Rewrite the lines from the one containing "You are a computer-use agent." through the end of the lines, changing "filter panel" to "search panel" and leaving everything else as it is. Omit the pictures from your output.

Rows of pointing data
-- Start --

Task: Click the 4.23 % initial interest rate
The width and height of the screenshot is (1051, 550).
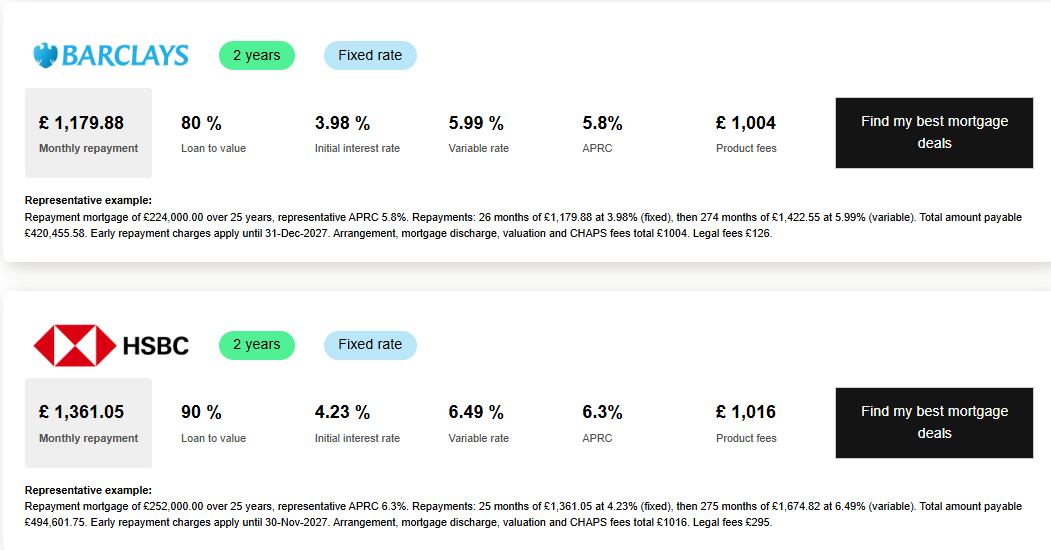Action: [342, 412]
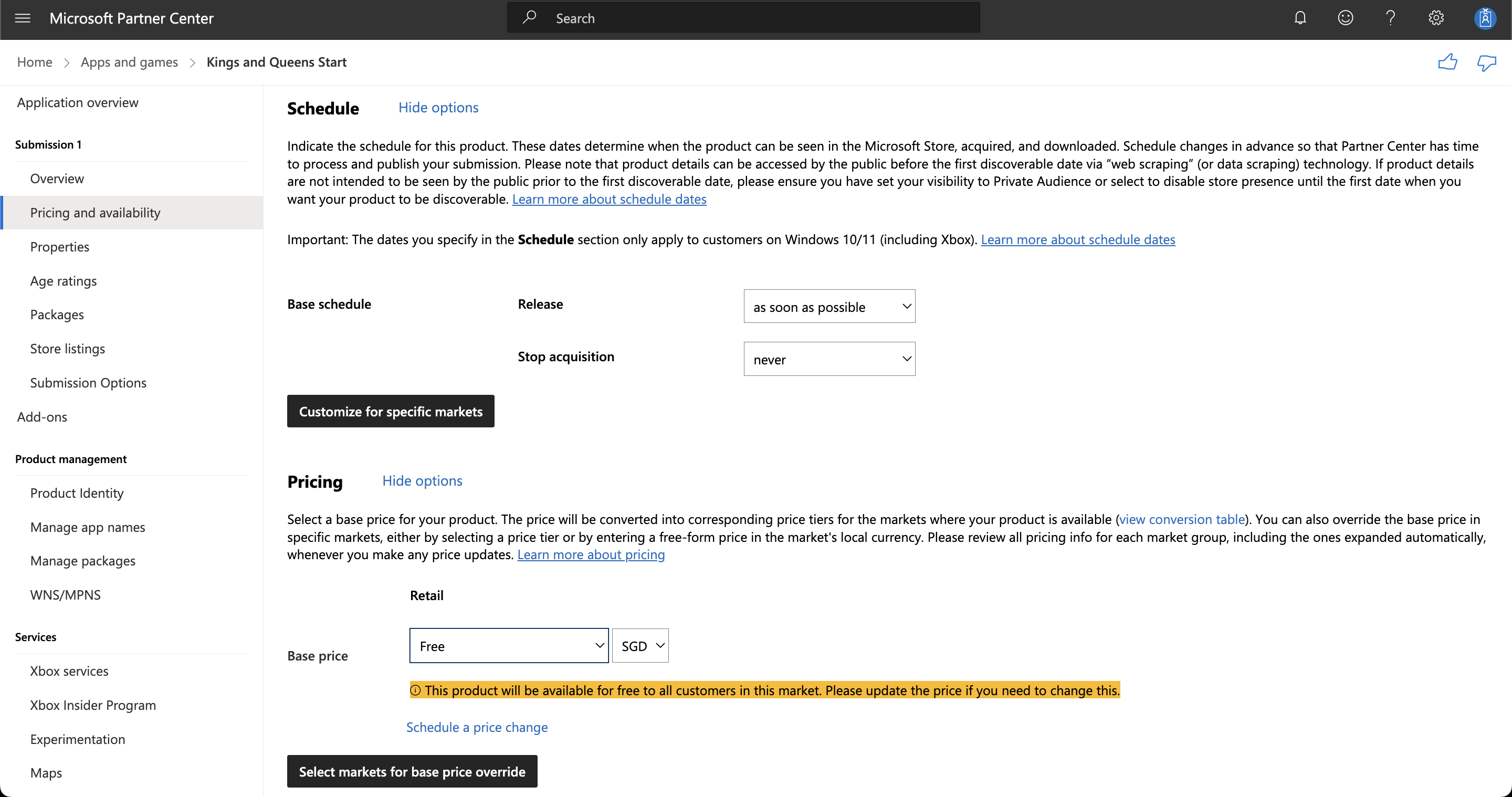Screen dimensions: 1512x797
Task: Open the user account avatar
Action: click(1484, 18)

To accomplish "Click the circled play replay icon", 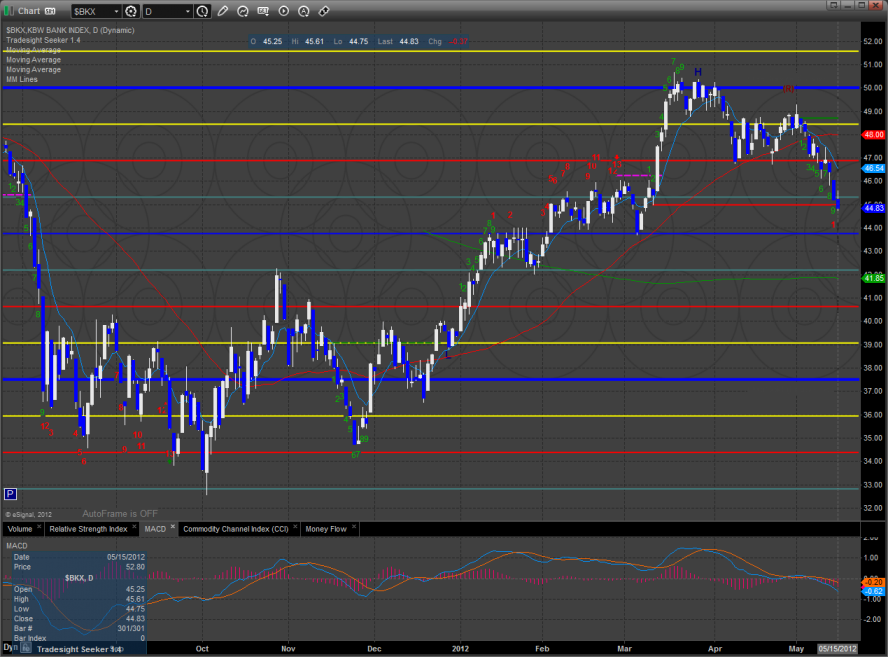I will pos(283,11).
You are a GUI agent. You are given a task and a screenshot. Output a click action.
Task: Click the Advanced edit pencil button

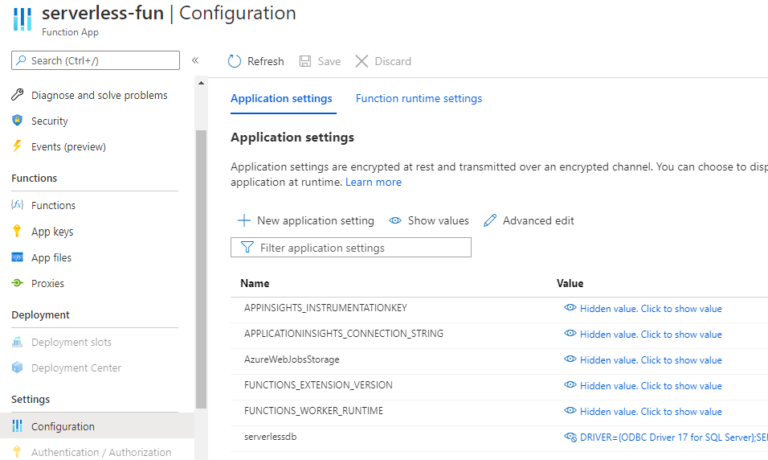pos(529,220)
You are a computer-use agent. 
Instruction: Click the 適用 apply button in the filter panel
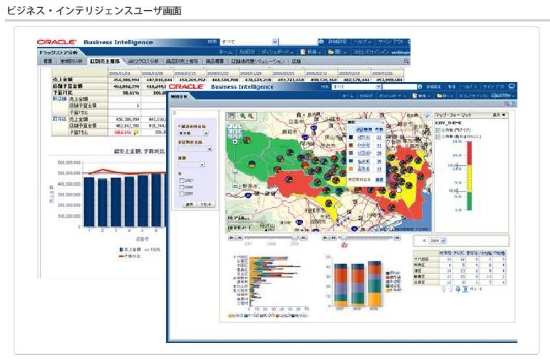pos(189,205)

-- End --

FULL SOLUTION:
You are a computer-use agent. 
Instruction: Click the 適用 apply button in the search panel
pos(189,205)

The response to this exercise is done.